Tageszeitung: Südkurier, 29.4.2000, Walter Kayser
Dichtung als Gedächtnis
Ein Buch erhellt die dunklen Gedichte des Paul Celan
Innerhalb der Gruppe von Hermetikern, die mit immer
"kühneren" Metaphernballungen sich dicht an die
Randzonen des Sagbaren herantasteten, gilt Paul Celan als besonders
unzugänglich. Die "Todesfuge", jenes Jahrhundertgedicht
über den Holocaust, hat Eingang in alle Lesebücher gefunden
aber darüberhinaus ist der Dichter, der in einer Aprilnacht 1970
sein Leben beendete, ein Autor für Experten.
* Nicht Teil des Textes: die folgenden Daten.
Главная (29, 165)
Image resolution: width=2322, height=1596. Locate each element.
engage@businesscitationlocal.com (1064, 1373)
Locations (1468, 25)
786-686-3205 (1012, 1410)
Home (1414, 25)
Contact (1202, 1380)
Jean Firges Buch ist von einem Geistesverwandten geschrieben. Der
Verfasser, Professor der Romanistik, ist wie Celan selbst immer ein
Grenzgänger zwischen den beiden Literaturen gewesen. Er hat den
Dichter anläßlich seiner Promotion im Jahre 1959
kennengelernt und nunmehr seit vierzig Jahren mit Anteilnahme über
seine Verse nachgedacht. Diese profunde Kenntnis ist auf jeder Seite zu
spüren. Ein weiterer Vorzug: Das Buch folgt nicht etwa der
Chronologie des Werkes, das von Veröffentlichung zu
Veröffentlichung von, der „starken Neigung des Gedichts zum
Verstummen" zeugt. Vielmehr wird mit den zentralen Motiven von
Reise, Tod, Traum und Melancholie der Horizont des Verstehens
abgesteckt.
Gerade die Bildkraft von Symbolen war es ja, die der Dichter
gegen die Leidenserfahrung setzte. Für uns Leser ergibt sich so
die Möglichkeit, in immer neuen Tiefenbohrungen in die
abgründige Welt der Celanschen Lyrik, vorzudringen. Die
konzentrischen Kapitel setzen sich wiederum aus vielen kleinen
Bausteinen in Form von nicht weniger als 80 Einzelinterpretationen
zusammen. Sie sind mit poetischen Chiffren des Dichters
überschrieben und entfalten so ein gleichsam schwebendes Netz von
sich verdichtenden Bezügen. Die Ausdrucksweise des Verfas-sers
zeugt von der souveränen Leichtigkeit, die wohl erst ist, wenn man
mit dem Gegenstand seiner Untersuchung derart vertraut ist.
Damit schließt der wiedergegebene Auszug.